TEXT EXTRACT>
★ ★ ★ ★

Chemistry

A. K. Dzizenko, M. Yu. Nefedova, G. B. Elyakov

N.M.R. and I.R. Spectra of Triterpenoids Isolated from Ginseng

(Presented by Academician V. V. Voevodskii, November 9, 1964)

Recently we reported \({}^{1}\) that acid hydrolysis of individual ginseng glycosides—panaxosides A, B, and C—gives a mixture of at least 6 triterpenoids (“genins” \(A_1—A_6\)) that does not contain panaxadiol \({}^{2}\). Chemical investigation of the principal substance of the mixture—the “genin” \(A_6\), \(C_{30}H_{49}O(OH)_3\), which we named panaxatriol—made it possible to establish that this triterpenoid has the carbon skeleton of panaxadiol, differing from the latter by the presence of an additional hydroxyl group \({}^{3}\). According to preliminary N.M.R. data, the spectra of panaxatriol and panaxadiol are very similar \({}^{4}\). In the present work the results of a more detailed study of “genin” \(A_5\) and panaxatriol by N.M.R. and I.R. spectroscopy are discussed.

In the N.M.R. spectrum of panaxatriol (Fig. 1, a), lines 1, 2, 3, 4, 5, and 6 correspond to methyl groups, 7 and 8 to skeletal protons (\(CH_2\) and \(CH\) groups), and 9 to hydroxyls not involved in intramolecular hydrogen bonds. The multiplet at 3–3.5 m.u. is given by the protons of carbon atoms \(C_3\) and \(C_{12}\); the shift to weaker field is due to the influence of the oxygen of the hydroxyl groups located at these same carbon atoms.

★ ★ ★ ★

STATED GOAL 1>
According to the text on N.M.R. and I.R. spectra of ginseng triterpenoids, why is the multiplet at 3–3.5 m.u. in the panaxatriol spectrum shifted to weaker field?
STATED GOAL 2>
In the records, reproduce word for word the lines between the line containing "Where should I click to: Select" and the line containing "point(298,156)", inclusive.

DATA FOR THE TASK>
★ ★ ★ ★

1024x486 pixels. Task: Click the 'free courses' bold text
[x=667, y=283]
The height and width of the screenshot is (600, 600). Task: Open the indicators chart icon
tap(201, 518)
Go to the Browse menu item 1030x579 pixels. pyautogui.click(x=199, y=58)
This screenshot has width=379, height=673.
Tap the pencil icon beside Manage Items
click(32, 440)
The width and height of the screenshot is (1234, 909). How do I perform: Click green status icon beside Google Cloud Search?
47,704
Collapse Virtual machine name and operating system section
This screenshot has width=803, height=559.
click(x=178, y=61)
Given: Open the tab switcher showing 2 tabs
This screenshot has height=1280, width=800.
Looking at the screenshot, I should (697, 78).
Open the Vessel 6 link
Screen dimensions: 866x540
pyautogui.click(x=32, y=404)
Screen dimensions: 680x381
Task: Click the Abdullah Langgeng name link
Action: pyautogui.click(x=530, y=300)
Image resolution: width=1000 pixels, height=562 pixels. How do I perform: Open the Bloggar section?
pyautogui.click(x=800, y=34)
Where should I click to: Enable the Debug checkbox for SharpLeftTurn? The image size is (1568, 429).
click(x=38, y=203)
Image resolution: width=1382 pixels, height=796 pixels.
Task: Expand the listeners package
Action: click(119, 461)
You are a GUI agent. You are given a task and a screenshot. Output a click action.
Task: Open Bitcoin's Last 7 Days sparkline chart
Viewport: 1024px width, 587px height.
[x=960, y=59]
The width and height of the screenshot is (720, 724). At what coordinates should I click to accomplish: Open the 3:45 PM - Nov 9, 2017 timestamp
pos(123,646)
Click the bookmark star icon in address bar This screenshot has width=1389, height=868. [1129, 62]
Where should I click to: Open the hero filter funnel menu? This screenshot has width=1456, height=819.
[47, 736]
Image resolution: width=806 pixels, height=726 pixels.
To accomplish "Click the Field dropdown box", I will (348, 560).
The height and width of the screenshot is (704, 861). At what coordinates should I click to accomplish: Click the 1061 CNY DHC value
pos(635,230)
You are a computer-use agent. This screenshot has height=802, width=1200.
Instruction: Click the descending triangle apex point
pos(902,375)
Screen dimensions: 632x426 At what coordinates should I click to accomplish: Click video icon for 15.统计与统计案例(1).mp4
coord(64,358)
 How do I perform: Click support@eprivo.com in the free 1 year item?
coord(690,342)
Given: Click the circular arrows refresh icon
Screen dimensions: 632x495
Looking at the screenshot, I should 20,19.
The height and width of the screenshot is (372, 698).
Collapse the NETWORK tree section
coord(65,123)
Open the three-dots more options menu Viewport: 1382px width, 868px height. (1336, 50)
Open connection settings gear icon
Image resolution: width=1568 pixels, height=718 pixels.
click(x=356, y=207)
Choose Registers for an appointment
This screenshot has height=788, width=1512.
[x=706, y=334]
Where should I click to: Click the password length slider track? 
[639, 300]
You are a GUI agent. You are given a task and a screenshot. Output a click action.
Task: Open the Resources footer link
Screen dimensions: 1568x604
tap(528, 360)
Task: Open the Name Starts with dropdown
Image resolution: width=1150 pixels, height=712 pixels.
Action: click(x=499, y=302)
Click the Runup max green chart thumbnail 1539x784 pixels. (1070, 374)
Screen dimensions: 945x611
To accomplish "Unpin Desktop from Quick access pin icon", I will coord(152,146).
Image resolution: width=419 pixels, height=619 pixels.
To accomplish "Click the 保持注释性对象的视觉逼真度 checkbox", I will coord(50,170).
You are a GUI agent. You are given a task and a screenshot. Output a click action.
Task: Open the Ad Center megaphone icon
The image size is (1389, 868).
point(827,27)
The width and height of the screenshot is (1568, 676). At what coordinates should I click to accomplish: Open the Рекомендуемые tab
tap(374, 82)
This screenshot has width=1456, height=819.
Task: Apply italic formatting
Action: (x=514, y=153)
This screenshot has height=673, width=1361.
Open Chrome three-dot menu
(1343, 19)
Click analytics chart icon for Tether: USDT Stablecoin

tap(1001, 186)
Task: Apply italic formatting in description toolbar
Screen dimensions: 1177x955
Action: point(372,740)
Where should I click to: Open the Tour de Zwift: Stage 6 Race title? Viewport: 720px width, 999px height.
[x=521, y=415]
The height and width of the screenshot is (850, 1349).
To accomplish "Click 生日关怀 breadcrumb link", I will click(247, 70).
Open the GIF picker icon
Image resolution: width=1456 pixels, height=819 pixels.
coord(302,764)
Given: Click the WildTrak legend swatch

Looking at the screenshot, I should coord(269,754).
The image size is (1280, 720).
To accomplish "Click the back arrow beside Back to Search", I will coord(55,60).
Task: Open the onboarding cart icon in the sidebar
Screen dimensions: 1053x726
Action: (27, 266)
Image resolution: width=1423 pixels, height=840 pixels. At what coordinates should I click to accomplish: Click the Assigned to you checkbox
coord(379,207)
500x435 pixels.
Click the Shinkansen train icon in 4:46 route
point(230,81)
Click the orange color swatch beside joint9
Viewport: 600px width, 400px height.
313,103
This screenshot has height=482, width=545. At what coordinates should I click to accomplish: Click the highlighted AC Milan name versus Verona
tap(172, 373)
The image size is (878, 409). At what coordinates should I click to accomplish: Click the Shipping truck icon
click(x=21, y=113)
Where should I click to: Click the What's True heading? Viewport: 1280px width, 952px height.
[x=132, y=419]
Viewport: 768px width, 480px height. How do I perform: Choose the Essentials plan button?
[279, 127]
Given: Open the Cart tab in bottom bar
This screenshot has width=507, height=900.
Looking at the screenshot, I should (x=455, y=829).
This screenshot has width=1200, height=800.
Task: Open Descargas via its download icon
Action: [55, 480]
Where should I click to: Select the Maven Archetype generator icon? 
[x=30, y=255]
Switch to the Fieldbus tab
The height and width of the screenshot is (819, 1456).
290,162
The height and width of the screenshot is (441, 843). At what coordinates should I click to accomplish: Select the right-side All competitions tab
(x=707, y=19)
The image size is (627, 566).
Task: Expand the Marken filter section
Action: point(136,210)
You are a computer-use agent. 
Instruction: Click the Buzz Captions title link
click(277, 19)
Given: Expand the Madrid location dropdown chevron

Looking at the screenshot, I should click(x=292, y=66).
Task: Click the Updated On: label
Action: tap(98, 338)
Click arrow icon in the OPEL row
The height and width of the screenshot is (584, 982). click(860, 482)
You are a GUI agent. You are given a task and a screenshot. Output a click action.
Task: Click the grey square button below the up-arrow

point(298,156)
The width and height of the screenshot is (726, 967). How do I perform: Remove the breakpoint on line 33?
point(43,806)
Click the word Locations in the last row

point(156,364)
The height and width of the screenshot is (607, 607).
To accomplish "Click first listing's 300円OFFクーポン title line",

★ ★ ★ ★

CORRECT RESULT 1>
The multiplet at 3–3.5 m.u. comes from the protons of carbon atoms C3 and C12. It is shifted to weaker field because of the influence of the oxygen of the hydroxyl groups located at those same carbon atoms.

CORRECT RESULT 2>
Where should I click to: Select the Maven Archetype generator icon? 
[x=30, y=255]
Switch to the Fieldbus tab
The height and width of the screenshot is (819, 1456).
290,162
The height and width of the screenshot is (441, 843). At what coordinates should I click to accomplish: Select the right-side All competitions tab
(x=707, y=19)
The image size is (627, 566).
Task: Expand the Marken filter section
Action: point(136,210)
You are a computer-use agent. 
Instruction: Click the Buzz Captions title link
click(277, 19)
Given: Expand the Madrid location dropdown chevron

Looking at the screenshot, I should click(x=292, y=66).
Task: Click the Updated On: label
Action: tap(98, 338)
Click arrow icon in the OPEL row
The height and width of the screenshot is (584, 982). click(860, 482)
You are a GUI agent. You are given a task and a screenshot. Output a click action.
Task: Click the grey square button below the up-arrow

point(298,156)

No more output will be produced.